All respected organisations working to address labour exploitation, including Focus on Labour Exploitation (FLEX) on whose board I sit, have condemned labour market deregulation measures that shift the balance of power from the worker to the employers, thereby allowing employers to exploit workers unchecked. The last government’s bonfire of regulations and red tape achieved just that—abuse has thrived with fewer labour inspections and less protection for workers. So concerned was the government’s own Migration Advisory Committee that it advised: “the counter-balance to a flexible labour market is to ensure that employers comply with the minimum protections for workers and that these are enforced”. Without this, it said, migrants will be exploited.

Witnesses who gave evidence to the House of Commons’ Committee on the Immigration Bill —from migrants’ rights organisations to the migration-sceptic head of Migration Watch, Lord Green—all told us that only by enforcing the duties of employers will exploitation be rooted out.

This is not just a question of human rights, although many of our international obligations will be contravened if this Bill becomes law. It also cuts to the core of the ‘productivity puzzle’ outlined by the Bank of England. Cameron has not only forgotten his anti-slavery commitments, he has also failed to learn the lesson of the last five years—a sustainable economic recovery will not be achieved by propping up bad business with weak outputs. The Bill will make it simpler for poor business models to thrive—models which depend upon cheap and exploitable labour—in the understanding that in Cameron’s Britain exploitation pays. 

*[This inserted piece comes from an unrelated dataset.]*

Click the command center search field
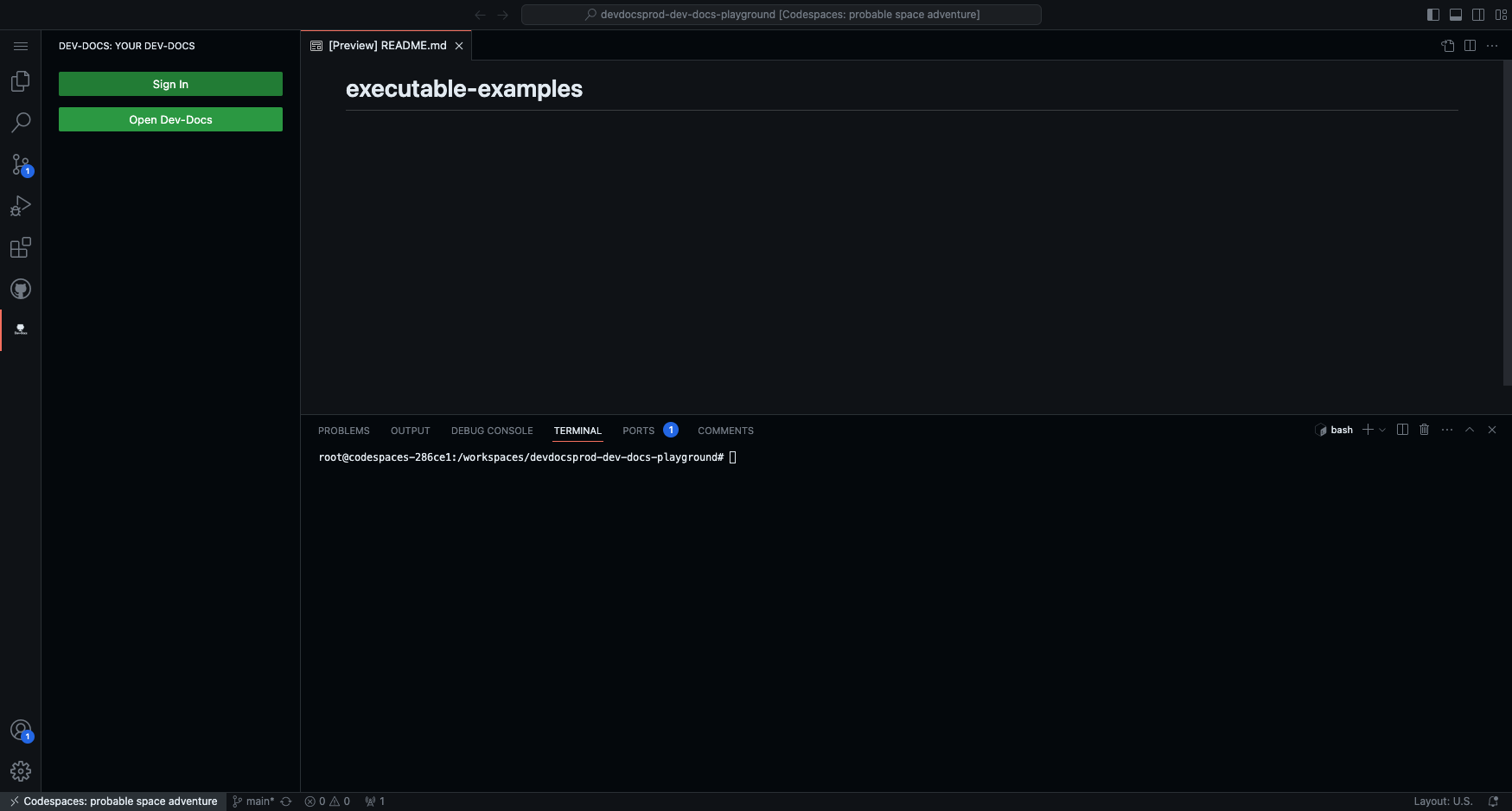This screenshot has width=1512, height=811. click(781, 15)
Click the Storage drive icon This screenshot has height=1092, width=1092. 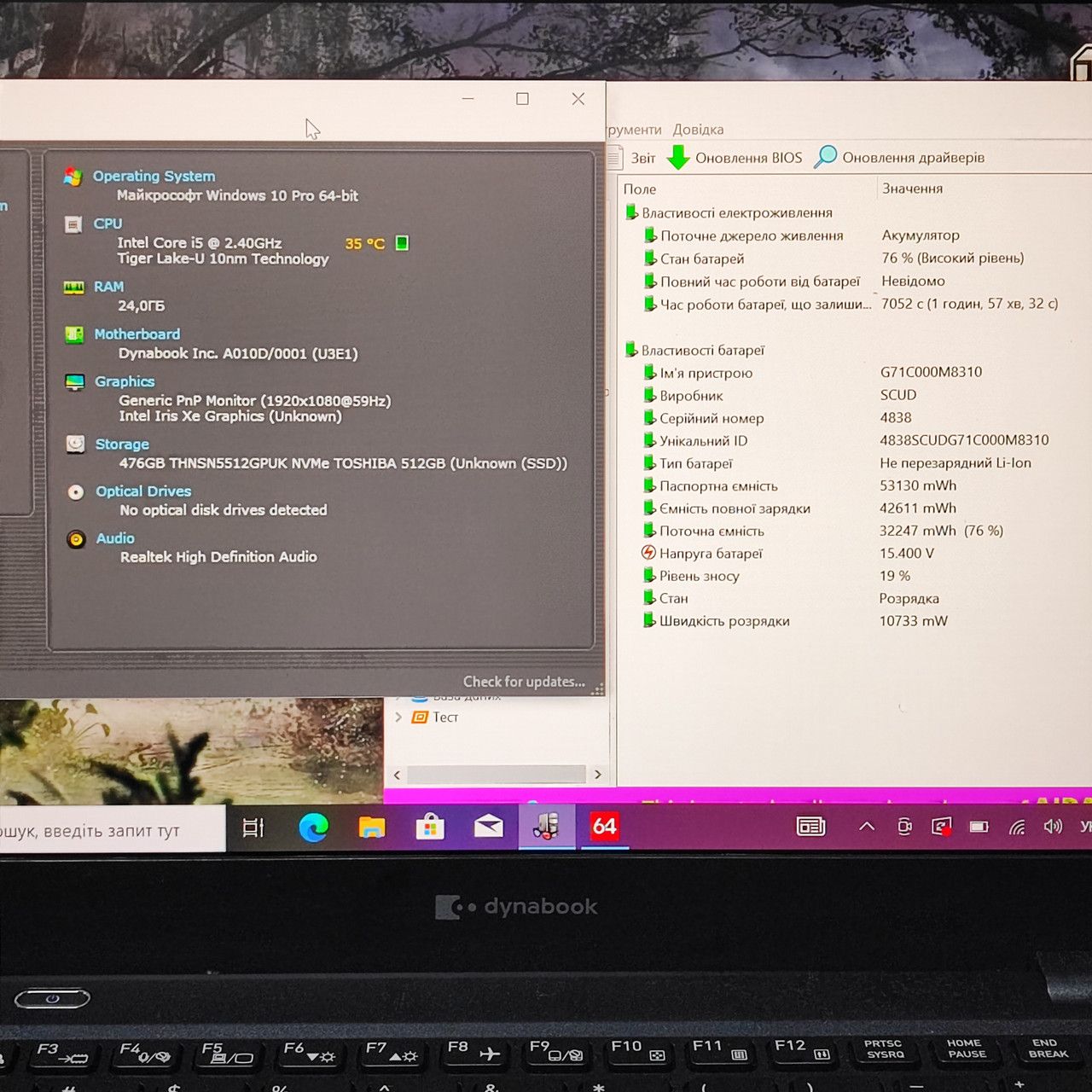75,444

As the Business Secretary says in the government consultation accompanying the Bill, “if more rogue employers are brought to task for exploitation, this will reduce illegal wage undercutting and unlock wealth creation by legitimate businesses, by releasing them from unfair competition from exploitative rivals”. Sound advice on the face of it, but the government’s Immigration Bill is more concerned with criminalising victims than bringing employers to task. Indeed, the Business Department’s consultation proposes a more “flexible” approach to enforcement of labour standards. Rogue employers 2, victims 0.

The truth is that undocumented workers are not stealing jobs from British workers; they are instead propping up failing business models across the UK. The Immigration Bill will make this situation worse, not better. The Bill passed the House of Commons on 1 December. It now goes to the House of Lords, where Labour Peers and others will continue the fight to get the Government to rethink.